Jumat, 07 Juni 2013

Wall Street Cheers a Tepid Jobs Report

Professional traders may not be rooting for higher unemployment, exactly. But they sure seem to like it when they see it.

Stocks are up after this morning’s publication of the May employment report, which showed the unemployment rate increasing from 7.5 percent to 7.6 percent. That continues a trend since May 22 of markets rising on bad news, and falling on good news, after Federal Reserve Chairman Ben Bernanke testified that the central bank could slow down its monthly bond buying soon if the economy showed sustained improvement.

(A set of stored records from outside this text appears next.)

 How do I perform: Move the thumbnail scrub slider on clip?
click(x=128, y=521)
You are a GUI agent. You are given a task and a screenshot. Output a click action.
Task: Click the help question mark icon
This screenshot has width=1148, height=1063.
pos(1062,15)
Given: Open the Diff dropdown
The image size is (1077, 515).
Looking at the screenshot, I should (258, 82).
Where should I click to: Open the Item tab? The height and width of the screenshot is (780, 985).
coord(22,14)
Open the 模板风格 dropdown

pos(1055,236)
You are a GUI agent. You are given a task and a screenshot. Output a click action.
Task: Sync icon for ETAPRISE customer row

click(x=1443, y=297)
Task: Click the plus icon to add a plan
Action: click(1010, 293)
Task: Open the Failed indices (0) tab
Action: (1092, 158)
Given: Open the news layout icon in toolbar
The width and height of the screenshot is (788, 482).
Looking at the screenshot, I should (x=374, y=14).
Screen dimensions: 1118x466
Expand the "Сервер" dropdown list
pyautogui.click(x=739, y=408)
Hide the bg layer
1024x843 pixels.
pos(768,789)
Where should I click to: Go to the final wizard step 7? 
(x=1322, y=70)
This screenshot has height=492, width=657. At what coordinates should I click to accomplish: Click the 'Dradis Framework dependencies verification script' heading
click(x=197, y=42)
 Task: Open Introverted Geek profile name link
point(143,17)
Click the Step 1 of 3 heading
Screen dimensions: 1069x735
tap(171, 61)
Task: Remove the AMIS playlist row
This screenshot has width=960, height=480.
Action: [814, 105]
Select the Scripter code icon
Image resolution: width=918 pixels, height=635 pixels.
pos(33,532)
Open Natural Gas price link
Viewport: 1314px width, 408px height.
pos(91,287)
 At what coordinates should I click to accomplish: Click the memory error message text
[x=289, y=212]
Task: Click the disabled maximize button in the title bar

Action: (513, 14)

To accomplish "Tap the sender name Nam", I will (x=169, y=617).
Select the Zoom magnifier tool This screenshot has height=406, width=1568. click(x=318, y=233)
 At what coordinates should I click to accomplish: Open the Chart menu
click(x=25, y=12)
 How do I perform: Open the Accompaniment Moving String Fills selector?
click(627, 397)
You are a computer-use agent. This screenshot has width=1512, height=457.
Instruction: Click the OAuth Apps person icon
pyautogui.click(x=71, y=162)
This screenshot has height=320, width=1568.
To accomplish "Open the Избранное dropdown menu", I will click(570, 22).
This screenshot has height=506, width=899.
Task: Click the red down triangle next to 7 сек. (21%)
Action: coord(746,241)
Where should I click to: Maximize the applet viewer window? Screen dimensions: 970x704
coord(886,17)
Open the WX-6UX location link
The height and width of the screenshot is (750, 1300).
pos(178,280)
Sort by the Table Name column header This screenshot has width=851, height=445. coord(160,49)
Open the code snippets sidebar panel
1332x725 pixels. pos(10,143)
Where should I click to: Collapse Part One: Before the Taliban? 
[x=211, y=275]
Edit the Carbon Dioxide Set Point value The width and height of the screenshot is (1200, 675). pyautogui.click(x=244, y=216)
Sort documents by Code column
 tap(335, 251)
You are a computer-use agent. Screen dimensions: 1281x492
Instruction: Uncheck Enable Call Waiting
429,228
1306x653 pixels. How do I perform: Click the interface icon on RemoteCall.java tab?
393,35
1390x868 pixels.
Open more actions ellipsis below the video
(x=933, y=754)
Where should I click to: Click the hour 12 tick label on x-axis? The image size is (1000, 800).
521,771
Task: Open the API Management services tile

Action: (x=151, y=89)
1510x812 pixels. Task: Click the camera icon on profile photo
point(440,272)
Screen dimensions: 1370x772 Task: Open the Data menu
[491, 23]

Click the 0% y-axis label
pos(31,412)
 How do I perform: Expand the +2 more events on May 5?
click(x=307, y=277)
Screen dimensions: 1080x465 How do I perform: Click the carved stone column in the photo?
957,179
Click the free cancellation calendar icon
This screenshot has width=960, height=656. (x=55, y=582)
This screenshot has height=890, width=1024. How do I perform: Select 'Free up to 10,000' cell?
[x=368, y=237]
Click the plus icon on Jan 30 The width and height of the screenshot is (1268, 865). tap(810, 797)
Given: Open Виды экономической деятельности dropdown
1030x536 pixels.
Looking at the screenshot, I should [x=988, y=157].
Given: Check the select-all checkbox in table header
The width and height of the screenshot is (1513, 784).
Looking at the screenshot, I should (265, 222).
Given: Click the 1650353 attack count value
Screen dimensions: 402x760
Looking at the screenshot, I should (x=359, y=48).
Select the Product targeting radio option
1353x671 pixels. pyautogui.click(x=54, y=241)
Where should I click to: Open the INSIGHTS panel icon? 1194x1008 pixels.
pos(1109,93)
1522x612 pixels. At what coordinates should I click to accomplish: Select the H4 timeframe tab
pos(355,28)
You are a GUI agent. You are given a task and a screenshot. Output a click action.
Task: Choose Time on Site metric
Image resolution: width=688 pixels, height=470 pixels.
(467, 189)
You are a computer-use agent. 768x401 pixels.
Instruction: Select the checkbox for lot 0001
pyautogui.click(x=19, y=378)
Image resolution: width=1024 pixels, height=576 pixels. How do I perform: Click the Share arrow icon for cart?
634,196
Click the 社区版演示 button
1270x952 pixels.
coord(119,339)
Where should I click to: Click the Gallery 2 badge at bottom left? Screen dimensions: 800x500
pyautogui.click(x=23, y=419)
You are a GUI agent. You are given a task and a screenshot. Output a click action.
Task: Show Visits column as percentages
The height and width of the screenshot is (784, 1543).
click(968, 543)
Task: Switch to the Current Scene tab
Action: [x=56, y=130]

This wasn’t a terrible jobs report—in fact, it showed that payrolls rose by 175,000, beating the Bloomberg forecast of 163,000. And the small uptick in unemployment was mostly due to more Americans entering the labor force and looking for jobs; long-term “discouraged workers” are excluded from the report. Some 420,000 people entered the labor force, the Labor Department said, more than the 319,000 gain in employment, for a net increase in the jobless rate. Still, the overall report was certainly not evidence of a roaring economy.

Bernanke has said he wants to see the unemployment rate fall below 6.5 percent, before reducing the Fed’s $85 billion of asset purchases each month (as long as inflation remains manageable). Since this latest round of “quantitative easing” was announced in September, the loose money policy has kept interest rates low, and therefore bond prices high, and made it more attractive for investors to seek out higher returns in riskier assets, such as equities. The Standard & Poor’s 500-stock index hit an all-time high May 21, the day before Bernanke’s remarks, and has climbed nearly 15 percent this year. That has traders interpreting every bit of economic data through the lens of how it will influence the Fed. The better the economy, the sooner Bernanke will turn off the easy money spigot. The worse the economy, the longer the party can last.

There’s more on this obsession with “tapering” and the way it has made every day on Wall Street into Opposite Day in the new issue of Bloomberg Businessweek.

It’s not easy to be an American searching for a job right now. Knowing that Wall Street is making money when there are more of you out there makes it that much harder.